Salah satu implementasi konkret yang dibahas adalah pengembangan teknologi kesehatan, khususnya implan tulang hasil riset BRIN yang akan dikolaborasikan dengan RSUD Dr. Soetomo Surabaya sebagai pusat riset klinis percontohan nasional. Selain itu, di sektor pangan, teknologi food saver untuk memperpanjang masa simpan komoditas seperti beras dan telur turut menjadi sorotan guna menjaga stabilitas distribusi industri.

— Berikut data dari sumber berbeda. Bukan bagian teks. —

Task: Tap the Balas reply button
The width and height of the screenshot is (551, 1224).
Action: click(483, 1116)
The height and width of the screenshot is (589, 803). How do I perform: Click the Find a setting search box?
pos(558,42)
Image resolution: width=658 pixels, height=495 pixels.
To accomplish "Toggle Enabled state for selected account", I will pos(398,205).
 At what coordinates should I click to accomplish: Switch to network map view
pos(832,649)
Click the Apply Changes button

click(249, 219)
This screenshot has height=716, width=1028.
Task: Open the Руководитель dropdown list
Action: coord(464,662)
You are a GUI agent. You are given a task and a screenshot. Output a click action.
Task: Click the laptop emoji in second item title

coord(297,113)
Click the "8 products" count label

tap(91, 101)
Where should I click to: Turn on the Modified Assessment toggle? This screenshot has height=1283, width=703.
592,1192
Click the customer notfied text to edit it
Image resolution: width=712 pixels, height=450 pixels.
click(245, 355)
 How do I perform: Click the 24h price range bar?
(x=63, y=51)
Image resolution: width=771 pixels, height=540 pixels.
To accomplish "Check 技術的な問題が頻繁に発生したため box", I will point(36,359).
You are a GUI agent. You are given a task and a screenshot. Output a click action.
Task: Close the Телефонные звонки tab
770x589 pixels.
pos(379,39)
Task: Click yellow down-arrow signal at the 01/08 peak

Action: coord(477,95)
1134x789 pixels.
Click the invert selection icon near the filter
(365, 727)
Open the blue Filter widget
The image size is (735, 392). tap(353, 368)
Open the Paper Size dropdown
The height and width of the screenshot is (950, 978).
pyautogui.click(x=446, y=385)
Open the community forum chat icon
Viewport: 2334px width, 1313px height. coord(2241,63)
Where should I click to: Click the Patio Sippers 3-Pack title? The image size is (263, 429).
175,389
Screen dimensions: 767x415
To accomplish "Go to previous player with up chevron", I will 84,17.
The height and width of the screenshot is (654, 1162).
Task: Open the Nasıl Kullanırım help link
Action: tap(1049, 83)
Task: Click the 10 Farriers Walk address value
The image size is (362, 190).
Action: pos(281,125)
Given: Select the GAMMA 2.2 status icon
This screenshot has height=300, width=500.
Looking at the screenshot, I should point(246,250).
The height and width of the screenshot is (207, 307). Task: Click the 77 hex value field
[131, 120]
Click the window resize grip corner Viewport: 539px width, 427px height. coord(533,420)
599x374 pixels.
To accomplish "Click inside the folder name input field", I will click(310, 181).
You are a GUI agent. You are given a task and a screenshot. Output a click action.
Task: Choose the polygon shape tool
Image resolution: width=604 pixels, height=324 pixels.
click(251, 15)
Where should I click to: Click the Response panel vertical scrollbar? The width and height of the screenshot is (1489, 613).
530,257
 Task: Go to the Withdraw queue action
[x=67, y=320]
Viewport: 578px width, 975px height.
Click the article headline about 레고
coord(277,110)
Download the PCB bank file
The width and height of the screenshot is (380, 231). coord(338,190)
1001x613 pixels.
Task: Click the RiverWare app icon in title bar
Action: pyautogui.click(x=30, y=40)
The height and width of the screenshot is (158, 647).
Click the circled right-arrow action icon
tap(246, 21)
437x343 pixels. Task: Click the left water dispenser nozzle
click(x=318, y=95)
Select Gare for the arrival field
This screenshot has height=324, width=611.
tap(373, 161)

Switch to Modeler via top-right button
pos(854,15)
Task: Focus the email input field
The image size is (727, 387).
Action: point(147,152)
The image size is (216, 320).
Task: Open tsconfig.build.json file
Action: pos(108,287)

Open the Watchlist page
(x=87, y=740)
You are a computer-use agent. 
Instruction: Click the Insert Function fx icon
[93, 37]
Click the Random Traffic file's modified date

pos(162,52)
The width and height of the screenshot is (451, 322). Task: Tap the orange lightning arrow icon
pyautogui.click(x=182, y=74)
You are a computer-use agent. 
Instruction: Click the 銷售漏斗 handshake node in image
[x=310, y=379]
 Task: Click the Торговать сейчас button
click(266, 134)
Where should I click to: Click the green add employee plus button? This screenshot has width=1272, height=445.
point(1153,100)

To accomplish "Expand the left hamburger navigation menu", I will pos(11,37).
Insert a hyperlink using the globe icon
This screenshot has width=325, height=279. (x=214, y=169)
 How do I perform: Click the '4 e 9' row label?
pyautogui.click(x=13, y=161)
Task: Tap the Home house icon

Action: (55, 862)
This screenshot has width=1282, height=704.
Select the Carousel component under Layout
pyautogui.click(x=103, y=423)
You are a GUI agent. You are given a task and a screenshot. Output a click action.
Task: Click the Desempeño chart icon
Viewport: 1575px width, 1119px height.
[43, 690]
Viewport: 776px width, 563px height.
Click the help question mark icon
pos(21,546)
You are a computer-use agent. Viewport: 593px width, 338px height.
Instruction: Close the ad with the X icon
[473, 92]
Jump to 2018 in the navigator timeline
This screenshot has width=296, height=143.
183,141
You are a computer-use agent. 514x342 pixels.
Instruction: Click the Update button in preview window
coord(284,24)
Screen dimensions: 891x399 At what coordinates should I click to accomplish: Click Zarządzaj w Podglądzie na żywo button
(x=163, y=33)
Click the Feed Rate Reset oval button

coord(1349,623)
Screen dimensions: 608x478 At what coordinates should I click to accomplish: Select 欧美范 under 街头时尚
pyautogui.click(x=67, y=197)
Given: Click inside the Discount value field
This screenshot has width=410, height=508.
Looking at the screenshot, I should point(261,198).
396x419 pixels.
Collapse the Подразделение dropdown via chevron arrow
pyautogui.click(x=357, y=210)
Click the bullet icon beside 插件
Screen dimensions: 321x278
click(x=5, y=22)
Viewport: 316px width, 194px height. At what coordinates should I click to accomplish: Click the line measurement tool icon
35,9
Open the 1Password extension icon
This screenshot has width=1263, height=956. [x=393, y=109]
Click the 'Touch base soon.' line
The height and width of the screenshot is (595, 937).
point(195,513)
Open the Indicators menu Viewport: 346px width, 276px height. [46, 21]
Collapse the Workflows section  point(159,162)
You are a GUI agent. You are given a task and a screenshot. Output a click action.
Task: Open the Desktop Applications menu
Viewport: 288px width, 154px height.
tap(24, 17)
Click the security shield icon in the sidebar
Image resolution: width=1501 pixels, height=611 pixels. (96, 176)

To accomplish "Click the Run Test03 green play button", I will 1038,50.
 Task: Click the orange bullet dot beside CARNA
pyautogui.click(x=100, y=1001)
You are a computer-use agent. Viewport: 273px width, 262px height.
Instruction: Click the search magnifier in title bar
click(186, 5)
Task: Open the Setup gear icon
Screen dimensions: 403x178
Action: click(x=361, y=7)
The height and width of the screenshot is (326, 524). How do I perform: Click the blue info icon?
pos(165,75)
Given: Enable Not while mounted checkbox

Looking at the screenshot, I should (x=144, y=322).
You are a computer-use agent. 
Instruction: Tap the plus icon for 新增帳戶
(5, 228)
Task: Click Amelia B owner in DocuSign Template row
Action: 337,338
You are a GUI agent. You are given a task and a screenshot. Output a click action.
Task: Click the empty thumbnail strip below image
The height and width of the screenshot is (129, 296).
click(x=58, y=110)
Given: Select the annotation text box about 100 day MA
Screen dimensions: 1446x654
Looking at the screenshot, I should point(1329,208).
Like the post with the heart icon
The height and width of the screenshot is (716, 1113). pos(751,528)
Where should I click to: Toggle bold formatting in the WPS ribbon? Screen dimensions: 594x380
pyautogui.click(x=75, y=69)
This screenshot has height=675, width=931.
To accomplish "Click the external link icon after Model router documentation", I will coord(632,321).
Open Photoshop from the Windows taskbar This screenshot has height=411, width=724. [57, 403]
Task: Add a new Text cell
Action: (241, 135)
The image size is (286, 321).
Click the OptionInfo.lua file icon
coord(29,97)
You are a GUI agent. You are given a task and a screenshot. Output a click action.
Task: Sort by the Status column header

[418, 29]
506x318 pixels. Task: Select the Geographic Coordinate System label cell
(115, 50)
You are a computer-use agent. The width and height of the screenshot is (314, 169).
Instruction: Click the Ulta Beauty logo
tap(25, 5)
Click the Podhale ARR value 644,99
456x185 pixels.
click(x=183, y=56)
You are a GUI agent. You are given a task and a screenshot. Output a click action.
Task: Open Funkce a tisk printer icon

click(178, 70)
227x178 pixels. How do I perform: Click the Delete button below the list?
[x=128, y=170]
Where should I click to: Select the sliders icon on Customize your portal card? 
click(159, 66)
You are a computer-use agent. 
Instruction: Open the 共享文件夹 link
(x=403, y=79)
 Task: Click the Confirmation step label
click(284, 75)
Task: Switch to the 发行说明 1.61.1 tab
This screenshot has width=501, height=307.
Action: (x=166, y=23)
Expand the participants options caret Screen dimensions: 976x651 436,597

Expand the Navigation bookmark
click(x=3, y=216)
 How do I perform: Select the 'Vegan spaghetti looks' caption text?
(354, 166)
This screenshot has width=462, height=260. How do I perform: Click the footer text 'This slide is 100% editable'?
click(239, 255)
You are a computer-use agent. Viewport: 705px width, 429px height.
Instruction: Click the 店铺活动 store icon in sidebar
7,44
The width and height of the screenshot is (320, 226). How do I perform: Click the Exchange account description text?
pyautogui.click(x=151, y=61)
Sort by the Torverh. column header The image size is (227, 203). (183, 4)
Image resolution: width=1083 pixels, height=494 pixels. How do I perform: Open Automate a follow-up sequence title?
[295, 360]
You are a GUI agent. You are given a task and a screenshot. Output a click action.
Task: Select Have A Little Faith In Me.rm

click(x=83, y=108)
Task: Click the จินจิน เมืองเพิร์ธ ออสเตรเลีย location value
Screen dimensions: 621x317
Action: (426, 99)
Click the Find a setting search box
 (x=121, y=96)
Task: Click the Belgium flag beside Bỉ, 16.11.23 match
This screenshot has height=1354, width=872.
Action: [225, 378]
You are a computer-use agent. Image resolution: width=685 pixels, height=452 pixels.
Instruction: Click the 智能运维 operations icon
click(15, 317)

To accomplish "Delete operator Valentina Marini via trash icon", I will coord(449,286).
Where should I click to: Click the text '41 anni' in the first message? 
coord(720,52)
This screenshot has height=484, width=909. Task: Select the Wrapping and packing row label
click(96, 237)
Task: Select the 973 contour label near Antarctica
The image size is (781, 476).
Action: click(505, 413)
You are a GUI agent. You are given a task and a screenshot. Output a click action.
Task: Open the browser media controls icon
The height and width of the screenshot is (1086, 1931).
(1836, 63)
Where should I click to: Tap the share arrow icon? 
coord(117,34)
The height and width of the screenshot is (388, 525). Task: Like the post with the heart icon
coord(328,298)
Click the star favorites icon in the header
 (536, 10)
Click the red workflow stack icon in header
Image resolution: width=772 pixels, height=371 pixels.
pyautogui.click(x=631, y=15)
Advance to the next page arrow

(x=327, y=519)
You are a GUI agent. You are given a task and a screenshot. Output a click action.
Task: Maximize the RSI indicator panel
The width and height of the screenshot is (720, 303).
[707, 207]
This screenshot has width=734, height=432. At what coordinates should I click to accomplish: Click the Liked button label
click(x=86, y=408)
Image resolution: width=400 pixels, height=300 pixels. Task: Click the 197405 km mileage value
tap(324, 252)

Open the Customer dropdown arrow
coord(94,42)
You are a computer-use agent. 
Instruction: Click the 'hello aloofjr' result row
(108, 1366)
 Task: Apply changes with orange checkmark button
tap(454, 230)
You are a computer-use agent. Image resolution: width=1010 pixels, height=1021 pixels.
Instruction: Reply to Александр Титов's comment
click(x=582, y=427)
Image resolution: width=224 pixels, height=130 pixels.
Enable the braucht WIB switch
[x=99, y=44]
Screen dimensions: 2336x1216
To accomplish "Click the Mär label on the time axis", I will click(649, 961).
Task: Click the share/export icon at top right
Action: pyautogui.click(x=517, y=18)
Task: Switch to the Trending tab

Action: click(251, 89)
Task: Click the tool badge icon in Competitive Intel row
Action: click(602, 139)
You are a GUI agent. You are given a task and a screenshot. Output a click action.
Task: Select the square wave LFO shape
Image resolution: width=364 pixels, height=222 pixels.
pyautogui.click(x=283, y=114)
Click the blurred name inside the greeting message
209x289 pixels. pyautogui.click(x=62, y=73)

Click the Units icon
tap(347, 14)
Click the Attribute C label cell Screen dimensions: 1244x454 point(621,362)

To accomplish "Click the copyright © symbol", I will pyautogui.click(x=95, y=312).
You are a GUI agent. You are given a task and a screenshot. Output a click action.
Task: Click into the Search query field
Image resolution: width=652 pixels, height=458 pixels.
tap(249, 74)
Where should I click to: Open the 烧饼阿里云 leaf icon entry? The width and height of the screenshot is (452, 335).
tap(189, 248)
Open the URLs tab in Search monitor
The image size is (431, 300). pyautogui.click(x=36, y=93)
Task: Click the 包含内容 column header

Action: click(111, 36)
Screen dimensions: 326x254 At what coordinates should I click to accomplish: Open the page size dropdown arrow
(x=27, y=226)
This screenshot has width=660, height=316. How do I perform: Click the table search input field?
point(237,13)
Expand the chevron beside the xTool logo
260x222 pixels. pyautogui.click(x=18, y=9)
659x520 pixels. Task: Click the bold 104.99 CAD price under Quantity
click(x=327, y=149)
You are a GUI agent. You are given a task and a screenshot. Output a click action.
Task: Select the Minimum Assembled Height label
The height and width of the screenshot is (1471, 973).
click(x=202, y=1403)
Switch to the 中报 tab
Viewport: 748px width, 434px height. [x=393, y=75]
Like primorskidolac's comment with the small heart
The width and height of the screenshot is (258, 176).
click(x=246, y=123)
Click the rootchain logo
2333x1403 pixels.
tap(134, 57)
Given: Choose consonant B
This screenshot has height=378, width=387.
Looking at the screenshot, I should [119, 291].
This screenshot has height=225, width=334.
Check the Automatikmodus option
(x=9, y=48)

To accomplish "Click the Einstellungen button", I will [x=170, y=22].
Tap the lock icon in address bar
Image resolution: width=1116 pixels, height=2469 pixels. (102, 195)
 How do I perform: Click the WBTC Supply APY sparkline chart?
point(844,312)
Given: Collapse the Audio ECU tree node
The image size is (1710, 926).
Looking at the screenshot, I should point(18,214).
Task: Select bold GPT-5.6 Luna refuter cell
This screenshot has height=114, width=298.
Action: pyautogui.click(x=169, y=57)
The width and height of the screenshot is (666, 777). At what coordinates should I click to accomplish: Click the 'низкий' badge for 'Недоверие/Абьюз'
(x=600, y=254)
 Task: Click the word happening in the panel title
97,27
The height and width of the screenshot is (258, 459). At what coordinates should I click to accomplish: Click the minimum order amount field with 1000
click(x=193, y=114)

“Ada peluang besar untuk mengembangkan teknologi kesehatan seperti implan tulang melalui kerja sama riset klinis di RS Soetomo,” kata Khofifah. Terkait inovasi penyimpanan pangan, ia menambahkan, “Teknologi penyimpanan pangan seperti ini sangat penting untuk menjaga kualitas dan stabilitas distribusi komoditas.”
Senada dengan hal tersebut, Kepala BRIN Arif Satria menyatakan komitmennya untuk memperluas jangkauan hasil riset ke tingkat pemerintah daerah agar dampaknya lebih terasa secara masif.
“Kami terus membuka ruang kolaborasi dengan pemerintah daerah agar inovasi bisa diterapkan secara nyata dan dirasakan manfaatnya,” ujarnya.
Sinergi antara Pemprov Jatim dan BRIN ini diharapkan mampu menciptakan ekosistem inovasi berkelanjutan yang dapat meningkatkan daya saing daerah. Transformasi ekonomi berbasis riset kini menjadi arah baru pembangunan di Jawa Timur guna menghadirkan layanan publik yang lebih modern dan efektif.
Menutup pertemuan tersebut, Khofifah menegaskan bahwa kebijakan daerah ke depan akan semakin terintegrasi dengan kemajuan teknologi untuk menyentuh kebutuhan masyarakat secara langsung.
“Kolaborasi ini bukan hanya tentang riset, tetapi tentang bagaimana inovasi benar-benar hadir dan memberi dampak bagi kehidupan masyarakat,” pungkasnya.